>>>>
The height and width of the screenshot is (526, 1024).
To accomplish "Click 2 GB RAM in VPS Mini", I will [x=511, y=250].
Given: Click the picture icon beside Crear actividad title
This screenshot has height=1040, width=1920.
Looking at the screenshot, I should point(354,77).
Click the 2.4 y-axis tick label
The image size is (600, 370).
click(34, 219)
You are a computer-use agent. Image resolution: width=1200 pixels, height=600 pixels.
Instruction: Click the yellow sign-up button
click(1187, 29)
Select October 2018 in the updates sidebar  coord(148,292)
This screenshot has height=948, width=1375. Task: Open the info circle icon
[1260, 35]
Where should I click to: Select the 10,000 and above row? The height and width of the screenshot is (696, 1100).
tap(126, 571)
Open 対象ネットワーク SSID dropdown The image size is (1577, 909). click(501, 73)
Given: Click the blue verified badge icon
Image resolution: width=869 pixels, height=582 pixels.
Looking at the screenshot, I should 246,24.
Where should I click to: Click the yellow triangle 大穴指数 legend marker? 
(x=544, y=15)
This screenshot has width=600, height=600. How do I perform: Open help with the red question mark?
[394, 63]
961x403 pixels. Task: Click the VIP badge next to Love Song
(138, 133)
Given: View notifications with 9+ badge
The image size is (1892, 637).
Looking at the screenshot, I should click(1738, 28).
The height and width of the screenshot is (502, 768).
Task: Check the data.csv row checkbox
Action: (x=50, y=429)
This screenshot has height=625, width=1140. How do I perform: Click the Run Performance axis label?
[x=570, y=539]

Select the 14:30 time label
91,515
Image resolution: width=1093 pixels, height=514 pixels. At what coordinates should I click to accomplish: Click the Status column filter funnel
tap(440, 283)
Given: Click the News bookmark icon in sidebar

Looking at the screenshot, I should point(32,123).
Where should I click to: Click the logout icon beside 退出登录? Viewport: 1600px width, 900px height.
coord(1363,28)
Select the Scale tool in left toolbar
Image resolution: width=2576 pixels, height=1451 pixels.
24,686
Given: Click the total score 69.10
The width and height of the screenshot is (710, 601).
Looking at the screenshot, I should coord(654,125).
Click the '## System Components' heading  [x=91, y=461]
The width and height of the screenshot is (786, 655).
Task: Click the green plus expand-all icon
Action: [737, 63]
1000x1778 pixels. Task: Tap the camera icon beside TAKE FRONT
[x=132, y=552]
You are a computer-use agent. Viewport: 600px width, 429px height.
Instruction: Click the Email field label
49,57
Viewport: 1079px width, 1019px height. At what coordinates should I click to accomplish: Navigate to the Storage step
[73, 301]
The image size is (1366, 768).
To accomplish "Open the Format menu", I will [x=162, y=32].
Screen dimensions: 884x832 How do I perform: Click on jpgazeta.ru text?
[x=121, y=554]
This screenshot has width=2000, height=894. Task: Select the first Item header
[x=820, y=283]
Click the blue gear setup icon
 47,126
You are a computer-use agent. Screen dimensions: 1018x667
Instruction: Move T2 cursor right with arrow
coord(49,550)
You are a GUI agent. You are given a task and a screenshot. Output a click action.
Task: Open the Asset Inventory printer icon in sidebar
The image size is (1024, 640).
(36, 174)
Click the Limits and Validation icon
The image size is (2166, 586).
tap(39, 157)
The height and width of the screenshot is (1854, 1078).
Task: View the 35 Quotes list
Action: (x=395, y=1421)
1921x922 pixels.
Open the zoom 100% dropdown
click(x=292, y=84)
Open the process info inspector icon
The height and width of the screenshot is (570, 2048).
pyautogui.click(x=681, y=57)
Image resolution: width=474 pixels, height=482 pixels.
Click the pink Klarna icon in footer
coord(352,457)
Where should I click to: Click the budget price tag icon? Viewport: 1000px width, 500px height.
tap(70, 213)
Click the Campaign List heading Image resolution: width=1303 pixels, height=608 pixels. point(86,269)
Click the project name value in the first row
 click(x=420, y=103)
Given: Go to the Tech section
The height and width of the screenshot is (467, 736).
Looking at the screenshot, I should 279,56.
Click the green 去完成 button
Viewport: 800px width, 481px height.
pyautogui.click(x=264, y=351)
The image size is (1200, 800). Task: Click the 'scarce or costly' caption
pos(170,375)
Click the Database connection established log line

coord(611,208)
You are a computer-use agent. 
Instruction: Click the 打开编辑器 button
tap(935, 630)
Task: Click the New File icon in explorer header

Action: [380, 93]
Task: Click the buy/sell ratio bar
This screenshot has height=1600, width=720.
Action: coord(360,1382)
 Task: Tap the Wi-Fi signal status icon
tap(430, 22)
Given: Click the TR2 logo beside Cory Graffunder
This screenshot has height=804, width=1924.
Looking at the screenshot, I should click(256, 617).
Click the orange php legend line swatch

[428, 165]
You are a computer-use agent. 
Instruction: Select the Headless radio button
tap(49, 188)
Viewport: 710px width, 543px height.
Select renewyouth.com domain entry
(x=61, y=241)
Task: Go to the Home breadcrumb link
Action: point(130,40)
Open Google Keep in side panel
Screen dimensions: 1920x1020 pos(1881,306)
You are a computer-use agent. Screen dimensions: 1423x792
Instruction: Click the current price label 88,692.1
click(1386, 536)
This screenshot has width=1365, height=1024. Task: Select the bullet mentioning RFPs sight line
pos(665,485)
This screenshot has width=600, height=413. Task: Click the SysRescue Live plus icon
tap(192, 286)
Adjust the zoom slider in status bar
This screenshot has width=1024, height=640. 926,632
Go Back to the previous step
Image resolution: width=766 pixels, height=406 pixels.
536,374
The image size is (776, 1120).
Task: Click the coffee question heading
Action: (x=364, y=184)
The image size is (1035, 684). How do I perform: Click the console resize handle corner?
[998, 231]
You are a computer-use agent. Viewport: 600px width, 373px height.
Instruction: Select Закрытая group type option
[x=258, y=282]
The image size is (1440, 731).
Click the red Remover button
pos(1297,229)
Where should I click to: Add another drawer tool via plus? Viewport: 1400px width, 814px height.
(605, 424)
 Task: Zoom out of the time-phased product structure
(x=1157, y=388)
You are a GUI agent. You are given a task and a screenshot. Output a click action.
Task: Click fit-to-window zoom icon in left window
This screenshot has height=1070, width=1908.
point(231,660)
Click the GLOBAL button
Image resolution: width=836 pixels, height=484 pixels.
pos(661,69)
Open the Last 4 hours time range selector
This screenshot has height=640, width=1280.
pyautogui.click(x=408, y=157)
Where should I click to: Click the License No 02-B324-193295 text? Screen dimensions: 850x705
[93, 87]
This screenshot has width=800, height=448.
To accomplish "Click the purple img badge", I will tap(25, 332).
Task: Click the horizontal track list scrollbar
<<<<
## [WHAT YOU NEED TO DO]
Write out every record exactly as it appears above.

## [RESULT]
The height and width of the screenshot is (526, 1024).
To accomplish "Click 2 GB RAM in VPS Mini", I will [x=511, y=250].
Given: Click the picture icon beside Crear actividad title
This screenshot has height=1040, width=1920.
Looking at the screenshot, I should point(354,77).
Click the 2.4 y-axis tick label
The image size is (600, 370).
click(34, 219)
You are a computer-use agent. Image resolution: width=1200 pixels, height=600 pixels.
Instruction: Click the yellow sign-up button
click(1187, 29)
Select October 2018 in the updates sidebar  coord(148,292)
This screenshot has height=948, width=1375. Task: Open the info circle icon
[1260, 35]
Where should I click to: Select the 10,000 and above row? The height and width of the screenshot is (696, 1100).
tap(126, 571)
Open 対象ネットワーク SSID dropdown The image size is (1577, 909). click(501, 73)
Given: Click the blue verified badge icon
Image resolution: width=869 pixels, height=582 pixels.
Looking at the screenshot, I should 246,24.
Where should I click to: Click the yellow triangle 大穴指数 legend marker? 
(x=544, y=15)
This screenshot has width=600, height=600. How do I perform: Open help with the red question mark?
[394, 63]
961x403 pixels. Task: Click the VIP badge next to Love Song
(138, 133)
Given: View notifications with 9+ badge
The image size is (1892, 637).
Looking at the screenshot, I should click(1738, 28).
The height and width of the screenshot is (502, 768).
Task: Check the data.csv row checkbox
Action: (x=50, y=429)
This screenshot has height=625, width=1140. How do I perform: Click the Run Performance axis label?
[x=570, y=539]

Select the 14:30 time label
91,515
Image resolution: width=1093 pixels, height=514 pixels. At what coordinates should I click to accomplish: Click the Status column filter funnel
tap(440, 283)
Given: Click the News bookmark icon in sidebar

Looking at the screenshot, I should point(32,123).
Where should I click to: Click the logout icon beside 退出登录? Viewport: 1600px width, 900px height.
coord(1363,28)
Select the Scale tool in left toolbar
Image resolution: width=2576 pixels, height=1451 pixels.
24,686
Given: Click the total score 69.10
The width and height of the screenshot is (710, 601).
Looking at the screenshot, I should coord(654,125).
Click the '## System Components' heading  [x=91, y=461]
The width and height of the screenshot is (786, 655).
Task: Click the green plus expand-all icon
Action: [737, 63]
1000x1778 pixels. Task: Tap the camera icon beside TAKE FRONT
[x=132, y=552]
You are a computer-use agent. Viewport: 600px width, 429px height.
Instruction: Click the Email field label
49,57
Viewport: 1079px width, 1019px height. At what coordinates should I click to accomplish: Navigate to the Storage step
[73, 301]
The image size is (1366, 768).
To accomplish "Open the Format menu", I will [x=162, y=32].
Screen dimensions: 884x832 How do I perform: Click on jpgazeta.ru text?
[x=121, y=554]
This screenshot has width=2000, height=894. Task: Select the first Item header
[x=820, y=283]
Click the blue gear setup icon
 47,126
You are a computer-use agent. Screen dimensions: 1018x667
Instruction: Move T2 cursor right with arrow
coord(49,550)
You are a GUI agent. You are given a task and a screenshot. Output a click action.
Task: Open the Asset Inventory printer icon in sidebar
The image size is (1024, 640).
(36, 174)
Click the Limits and Validation icon
The image size is (2166, 586).
tap(39, 157)
The height and width of the screenshot is (1854, 1078).
Task: View the 35 Quotes list
Action: (x=395, y=1421)
1921x922 pixels.
Open the zoom 100% dropdown
click(x=292, y=84)
Open the process info inspector icon
The height and width of the screenshot is (570, 2048).
pyautogui.click(x=681, y=57)
Image resolution: width=474 pixels, height=482 pixels.
Click the pink Klarna icon in footer
coord(352,457)
Where should I click to: Click the budget price tag icon? Viewport: 1000px width, 500px height.
tap(70, 213)
Click the Campaign List heading Image resolution: width=1303 pixels, height=608 pixels. point(86,269)
Click the project name value in the first row
 click(x=420, y=103)
Given: Go to the Tech section
The height and width of the screenshot is (467, 736).
Looking at the screenshot, I should 279,56.
Click the green 去完成 button
Viewport: 800px width, 481px height.
pyautogui.click(x=264, y=351)
The image size is (1200, 800). Task: Click the 'scarce or costly' caption
pos(170,375)
Click the Database connection established log line

coord(611,208)
You are a computer-use agent. 
Instruction: Click the 打开编辑器 button
tap(935, 630)
Task: Click the New File icon in explorer header

Action: [380, 93]
Task: Click the buy/sell ratio bar
This screenshot has height=1600, width=720.
Action: coord(360,1382)
 Task: Tap the Wi-Fi signal status icon
tap(430, 22)
Given: Click the TR2 logo beside Cory Graffunder
This screenshot has height=804, width=1924.
Looking at the screenshot, I should click(256, 617).
Click the orange php legend line swatch

[428, 165]
You are a computer-use agent. 
Instruction: Select the Headless radio button
tap(49, 188)
Viewport: 710px width, 543px height.
Select renewyouth.com domain entry
(x=61, y=241)
Task: Go to the Home breadcrumb link
Action: point(130,40)
Open Google Keep in side panel
Screen dimensions: 1920x1020 pos(1881,306)
You are a computer-use agent. Screen dimensions: 1423x792
Instruction: Click the current price label 88,692.1
click(1386, 536)
This screenshot has width=1365, height=1024. Task: Select the bullet mentioning RFPs sight line
pos(665,485)
This screenshot has width=600, height=413. Task: Click the SysRescue Live plus icon
tap(192, 286)
Adjust the zoom slider in status bar
This screenshot has width=1024, height=640. 926,632
Go Back to the previous step
Image resolution: width=766 pixels, height=406 pixels.
536,374
The image size is (776, 1120).
Task: Click the coffee question heading
Action: (x=364, y=184)
The image size is (1035, 684). How do I perform: Click the console resize handle corner?
[998, 231]
You are a computer-use agent. Viewport: 600px width, 373px height.
Instruction: Select Закрытая group type option
[x=258, y=282]
The image size is (1440, 731).
Click the red Remover button
pos(1297,229)
Where should I click to: Add another drawer tool via plus? Viewport: 1400px width, 814px height.
(605, 424)
 Task: Zoom out of the time-phased product structure
(x=1157, y=388)
You are a GUI agent. You are given a task and a screenshot. Output a click action.
Task: Click fit-to-window zoom icon in left window
This screenshot has height=1070, width=1908.
point(231,660)
Click the GLOBAL button
Image resolution: width=836 pixels, height=484 pixels.
pos(661,69)
Open the Last 4 hours time range selector
This screenshot has height=640, width=1280.
pyautogui.click(x=408, y=157)
Where should I click to: Click the License No 02-B324-193295 text? Screen dimensions: 850x705
[93, 87]
This screenshot has width=800, height=448.
To accomplish "Click the purple img badge", I will tap(25, 332).
Task: Click the horizontal track list scrollbar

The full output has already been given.